_PROBLEM DESCRIPTION_. A word-for-word copy of the data is what's wanted, with no pictures.

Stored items
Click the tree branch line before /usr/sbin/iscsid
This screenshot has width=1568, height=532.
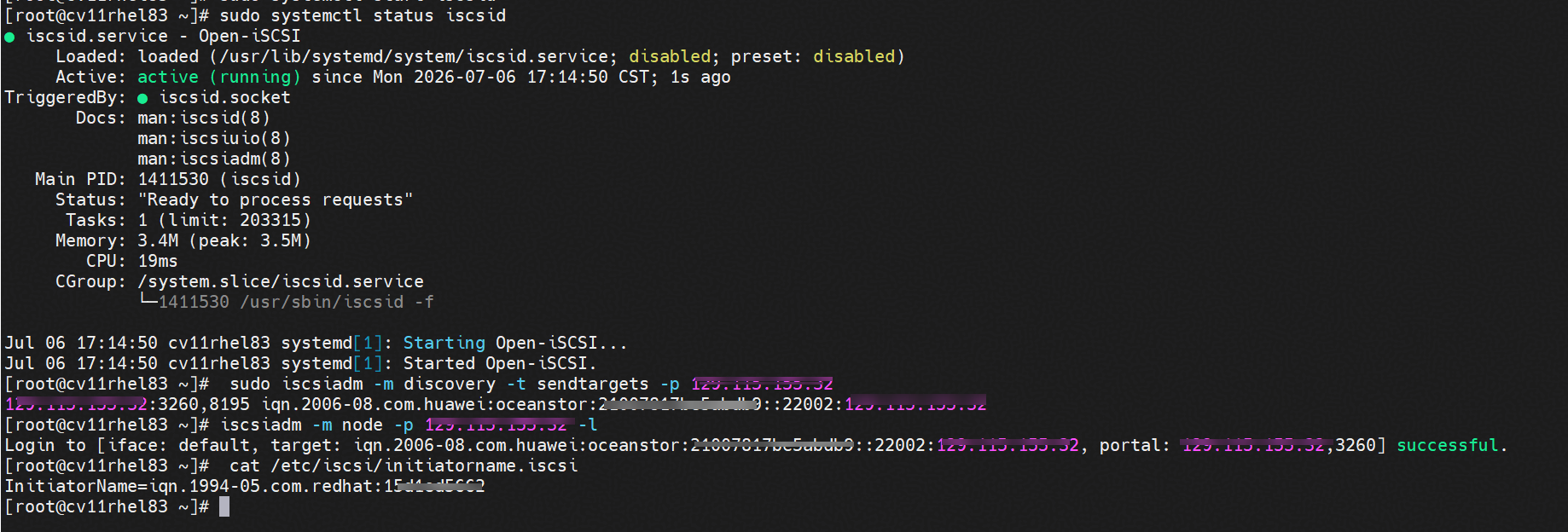point(148,300)
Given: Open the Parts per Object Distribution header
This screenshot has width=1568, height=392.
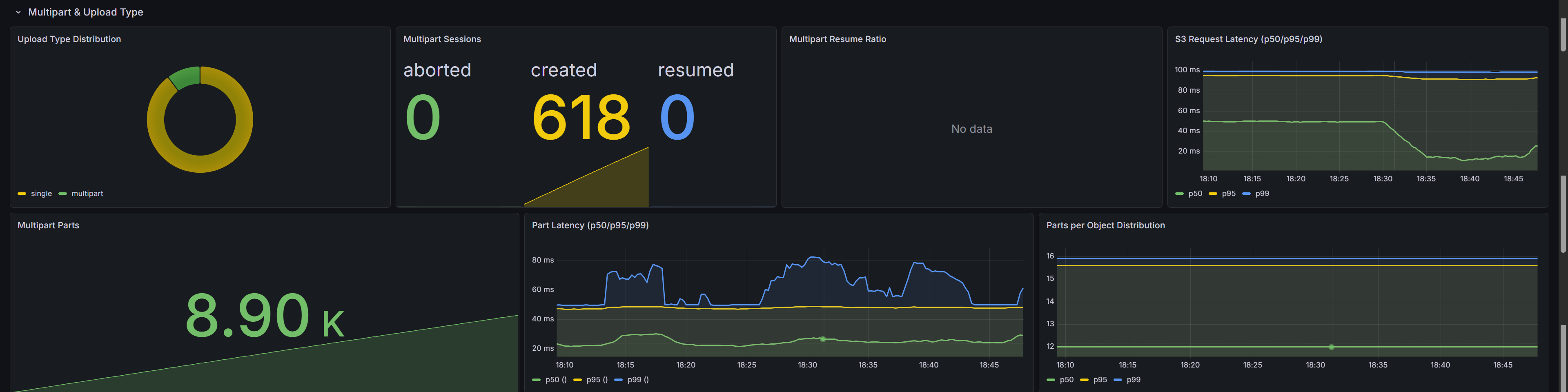Looking at the screenshot, I should click(x=1105, y=225).
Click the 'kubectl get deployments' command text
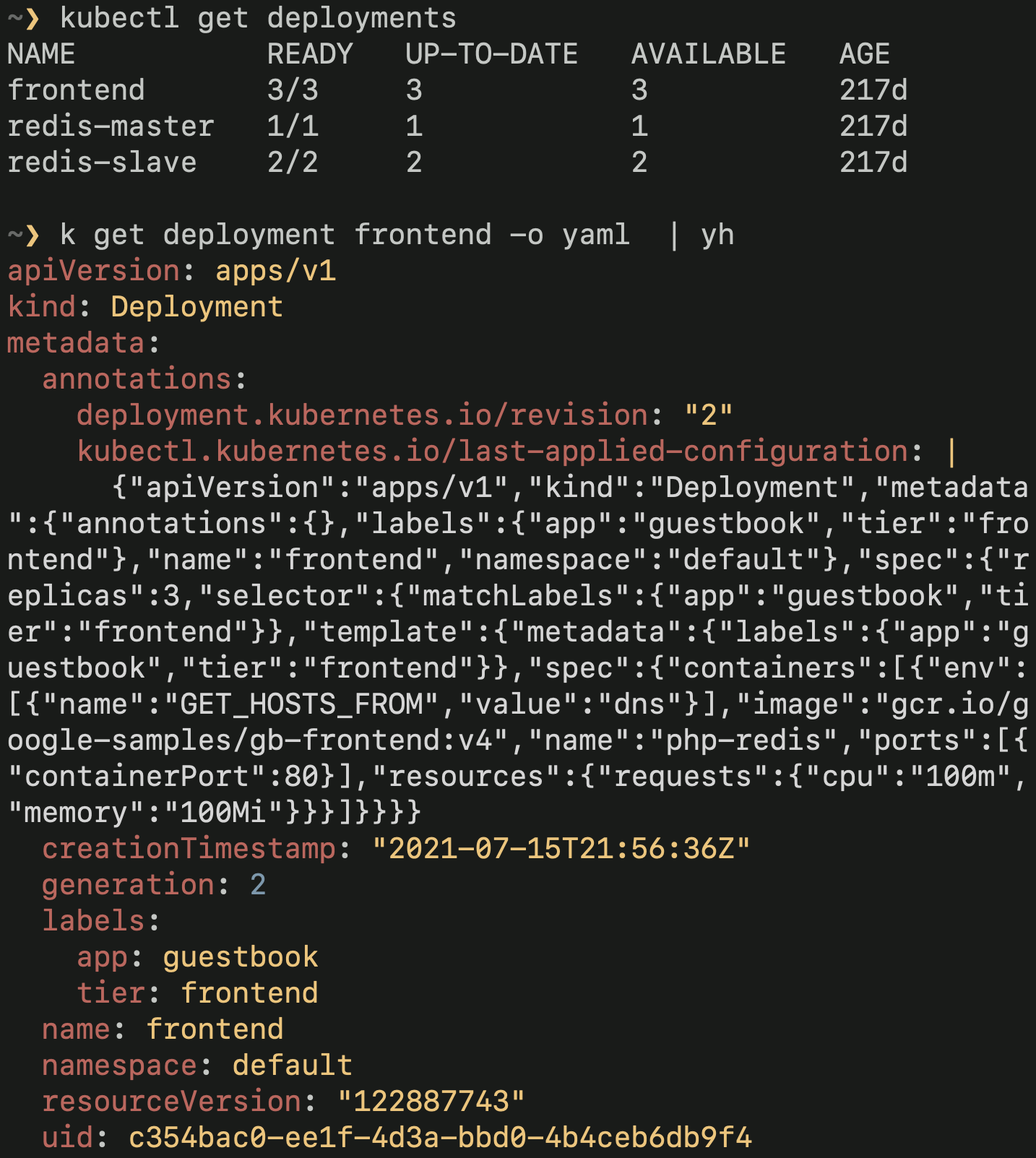This screenshot has width=1036, height=1158. pos(258,18)
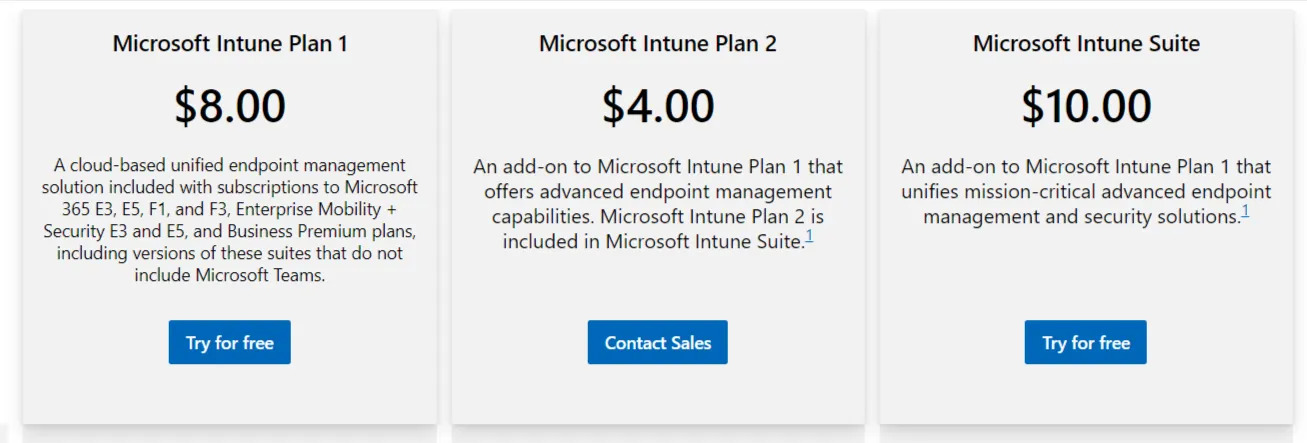The height and width of the screenshot is (443, 1307).
Task: Click the Intune Suite mission-critical description paragraph
Action: (x=1086, y=191)
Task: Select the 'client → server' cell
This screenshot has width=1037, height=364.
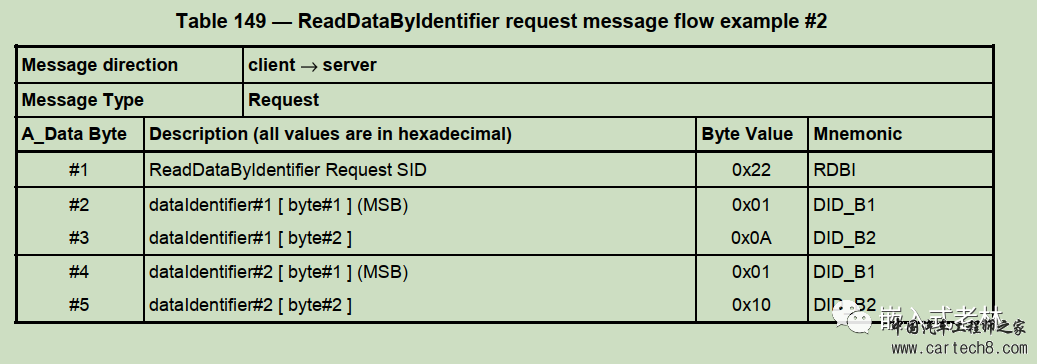Action: tap(618, 65)
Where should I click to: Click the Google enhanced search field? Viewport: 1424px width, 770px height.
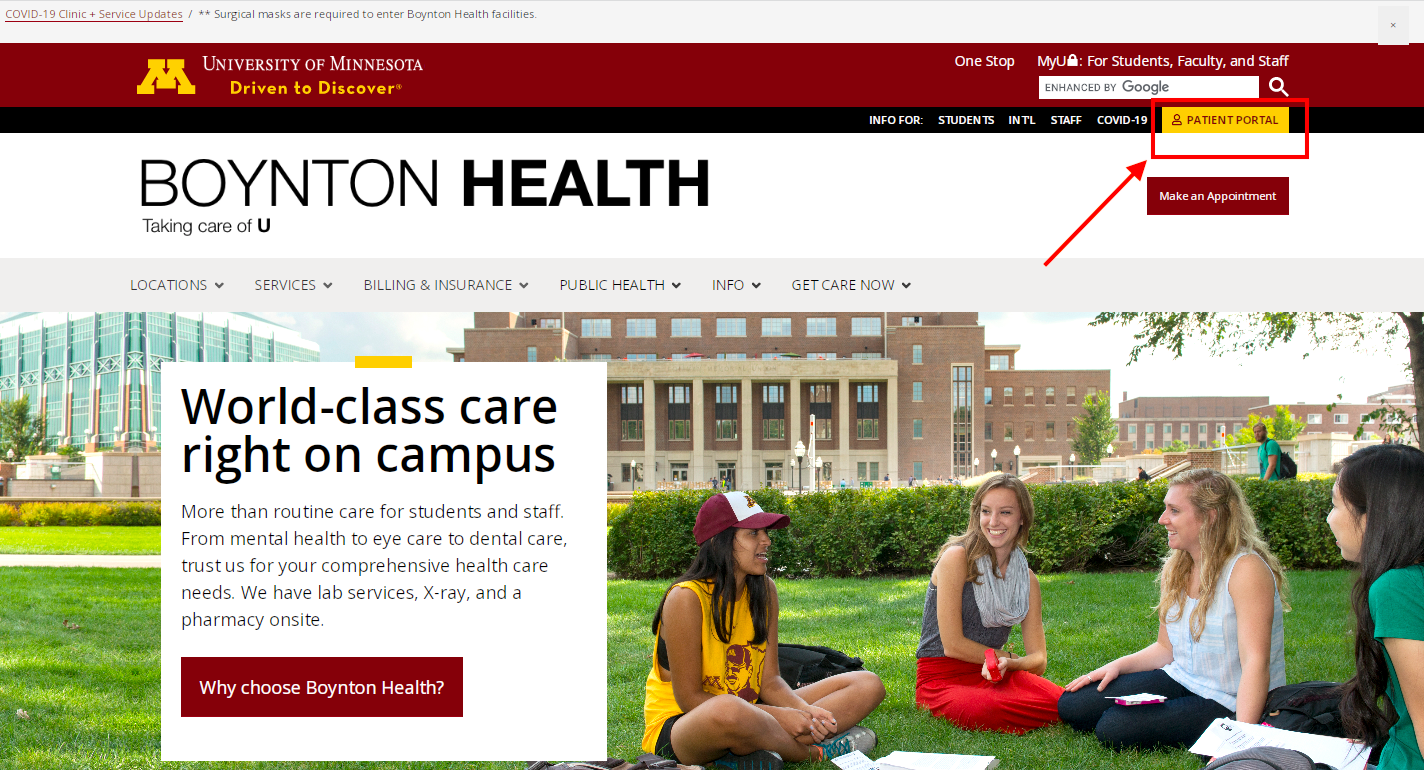(x=1149, y=87)
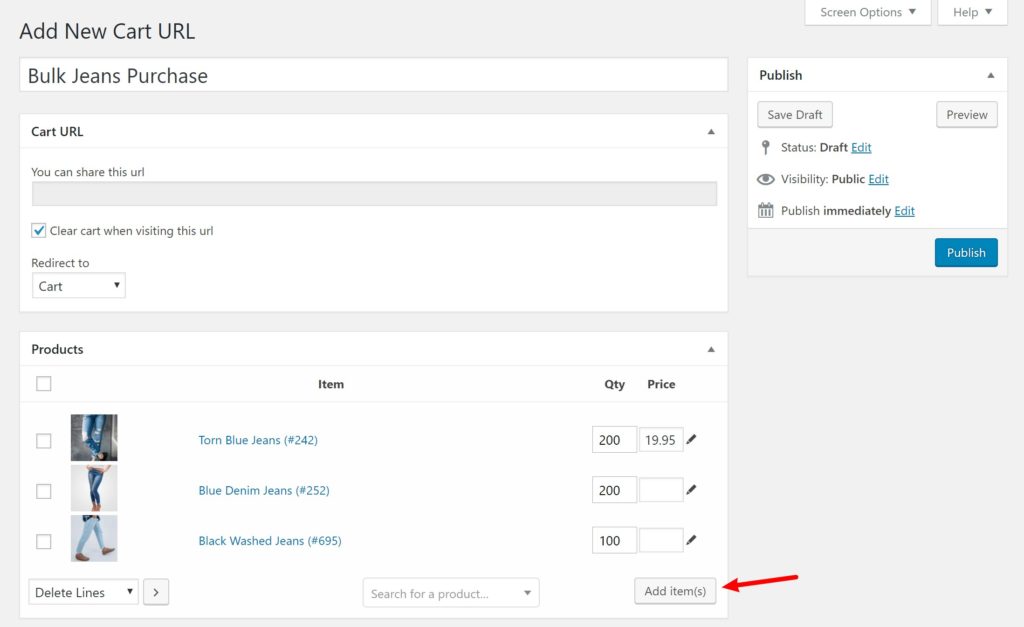Open the Search for a product dropdown
The width and height of the screenshot is (1024, 627).
click(x=450, y=592)
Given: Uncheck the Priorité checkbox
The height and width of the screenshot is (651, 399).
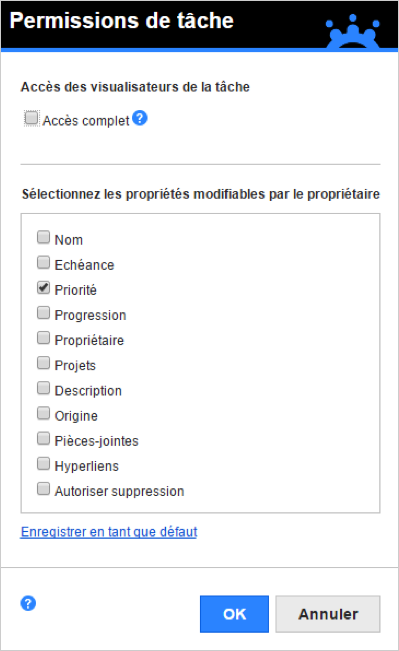Looking at the screenshot, I should (44, 287).
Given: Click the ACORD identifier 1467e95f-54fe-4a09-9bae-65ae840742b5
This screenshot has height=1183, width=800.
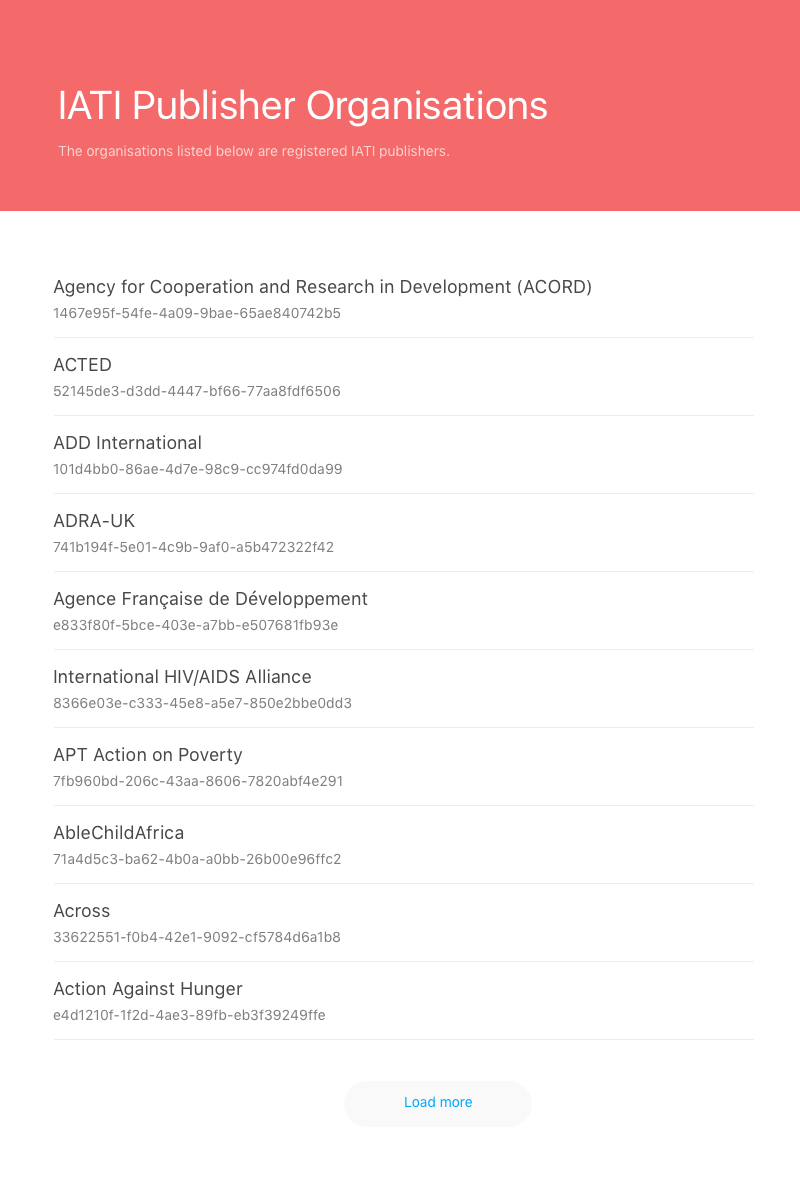Looking at the screenshot, I should tap(197, 313).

_OUTPUT_.
Click the tree branch line before /usr/sbin/iscsid
This screenshot has width=1568, height=532.
point(148,300)
Given: Open the Parts per Object Distribution header
This screenshot has width=1568, height=392.
Looking at the screenshot, I should click(x=1105, y=225).
Click the 'kubectl get deployments' command text
This screenshot has width=1036, height=1158. pos(258,18)
The height and width of the screenshot is (443, 1307).
Task: Click the Intune Suite mission-critical description paragraph
Action: (x=1086, y=191)
Task: Select the 'client → server' cell
This screenshot has width=1037, height=364.
Action: tap(618, 65)
Where should I click to: Click the Google enhanced search field? Viewport: 1424px width, 770px height.
(x=1149, y=87)
Open the Search for a product dropdown
The width and height of the screenshot is (1024, 627).
click(x=450, y=592)
Given: Uncheck the Priorité checkbox
The height and width of the screenshot is (651, 399).
Looking at the screenshot, I should (44, 287).
Given: Click the ACORD identifier 1467e95f-54fe-4a09-9bae-65ae840742b5
This screenshot has height=1183, width=800.
Looking at the screenshot, I should tap(197, 313).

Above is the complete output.